§ BRANO CITATO:
───

La cerimonia del premio si terrà in Regione Lombardia

sguardi quotidiani

Arturo Rossi, quinta generazione nella ditta di distillati Rossi d’Angera, sarà insignito dalla Regione Lombardia della menzione nell’ambito del premio Rosa camuna. Il premio istituito dalla giunta regionale della Lombardia, il premio  riconosce pubblicamente ogni anno l’impegno, l’operosità, la creatività e l’ingegno di coloro che si sono particolarmente distinti nel contribuire allo sviluppo economico, sociale, culturale e sportivo della Lombardia.

UNA STORIA CHE VA AVANTI DA OLTRE 170 ANNI

La distilleria “Rossi d’Angera” è tra le più antiche aziende della provincia di Varese.  Sono infatti passati più di 170 anni da quando fu fondata e i distillati prodotti all’ombra della Rocca Borromeo erano già sui banconi delle osterie a riscaldare i cuori e gli animi di chi si preparava a fare l’unità d’Italia.

Nel frattempo ci sono state anche due guerre mondiali, la fine della monarchia, tre repubbliche  parlamentari e la più disastrosa crisi economica di tutti i tempi. Eppure, il profumo della grappa messa a invecchiare per anni nelle botti di slavonia è rimasto sempre lo stesso, dolce e avvolgente. «Un profumo impossibile da dimenticare, che si imprime nel cuore e nella testa» dice Arturo Rossi.

───

§ RIGHE DI DATI:
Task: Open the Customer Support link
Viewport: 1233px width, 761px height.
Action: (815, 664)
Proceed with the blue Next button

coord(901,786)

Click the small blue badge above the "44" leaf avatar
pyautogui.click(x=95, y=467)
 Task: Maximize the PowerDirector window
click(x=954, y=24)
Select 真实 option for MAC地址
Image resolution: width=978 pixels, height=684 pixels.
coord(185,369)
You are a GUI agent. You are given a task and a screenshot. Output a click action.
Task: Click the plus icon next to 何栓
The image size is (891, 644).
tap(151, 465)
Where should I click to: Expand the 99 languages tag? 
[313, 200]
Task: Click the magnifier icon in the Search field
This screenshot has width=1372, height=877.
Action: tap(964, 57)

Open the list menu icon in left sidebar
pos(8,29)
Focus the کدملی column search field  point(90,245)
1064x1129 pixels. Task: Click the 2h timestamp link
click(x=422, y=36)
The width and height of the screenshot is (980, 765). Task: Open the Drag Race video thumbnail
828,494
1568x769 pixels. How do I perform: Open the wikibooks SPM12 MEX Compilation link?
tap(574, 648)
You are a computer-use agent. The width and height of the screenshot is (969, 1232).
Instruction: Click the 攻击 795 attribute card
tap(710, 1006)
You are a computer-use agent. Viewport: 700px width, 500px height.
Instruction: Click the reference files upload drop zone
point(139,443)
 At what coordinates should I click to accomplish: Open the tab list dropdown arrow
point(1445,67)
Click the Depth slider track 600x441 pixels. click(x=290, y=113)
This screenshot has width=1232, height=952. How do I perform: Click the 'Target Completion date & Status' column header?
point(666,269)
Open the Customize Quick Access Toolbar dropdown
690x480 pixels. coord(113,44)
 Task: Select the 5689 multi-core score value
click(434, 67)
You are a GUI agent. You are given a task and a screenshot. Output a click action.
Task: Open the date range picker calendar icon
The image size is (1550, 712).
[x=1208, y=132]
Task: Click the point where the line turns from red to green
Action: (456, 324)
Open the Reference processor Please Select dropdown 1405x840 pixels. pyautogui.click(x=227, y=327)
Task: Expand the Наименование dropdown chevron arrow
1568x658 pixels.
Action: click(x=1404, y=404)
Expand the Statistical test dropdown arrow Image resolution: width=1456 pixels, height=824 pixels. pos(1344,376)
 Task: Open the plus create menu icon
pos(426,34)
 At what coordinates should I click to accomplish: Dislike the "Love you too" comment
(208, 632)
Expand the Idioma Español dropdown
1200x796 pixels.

───

§ OBIETTIVO:
Prosegui, per favore, l'articolo sulla distilleria Rossi d'Angera riportato sopra, ripartendo subito dopo la frase di Arturo Rossi che lo conclude.

§ RISPOSTA:
Di cose ne sono cambiate tante da quel lontanissimo 1847, anno in cui il trisavolo Bernardo Rossi decise di dare vita a questa avventura imprenditoriale. La vecchia distilleria, che allora si chiamava “F.lli Rossi d’Angera”, era ancora nel paese, mentre dal 2003 si trova nella zona industriale. La cultura contadina, di cui erano espressione la coltivazione della vite e la produzione di vino da cui si ricavano le vinacce necessarie per distillare la grappa, ha lasciato il posto negli anni del boom economico ad altre lavorazioni più redditizie legate alla tessitura, alle confezioni e soprattutto all’industria che a queste latitudini si identificava con il marchio Ignis.

Avarie
Nella foto Arturo Rossi con il famoso enologo Luigi Veronelli

A complicare la vita ai piccoli produttori sono arrivate negli anni Novanta la grande distribuzione e subito dopo la globalizzazione che hanno esasperato la competizione sul prezzo, lasciapassare necessario per ottenere un posto duraturo sullo scaffale del supermercato e nei desideri del consumatore. Il passato però da queste parti non è ancora diventato una terra straniera e all’orizzonte si intravedono i primi timidi segnali di risveglio.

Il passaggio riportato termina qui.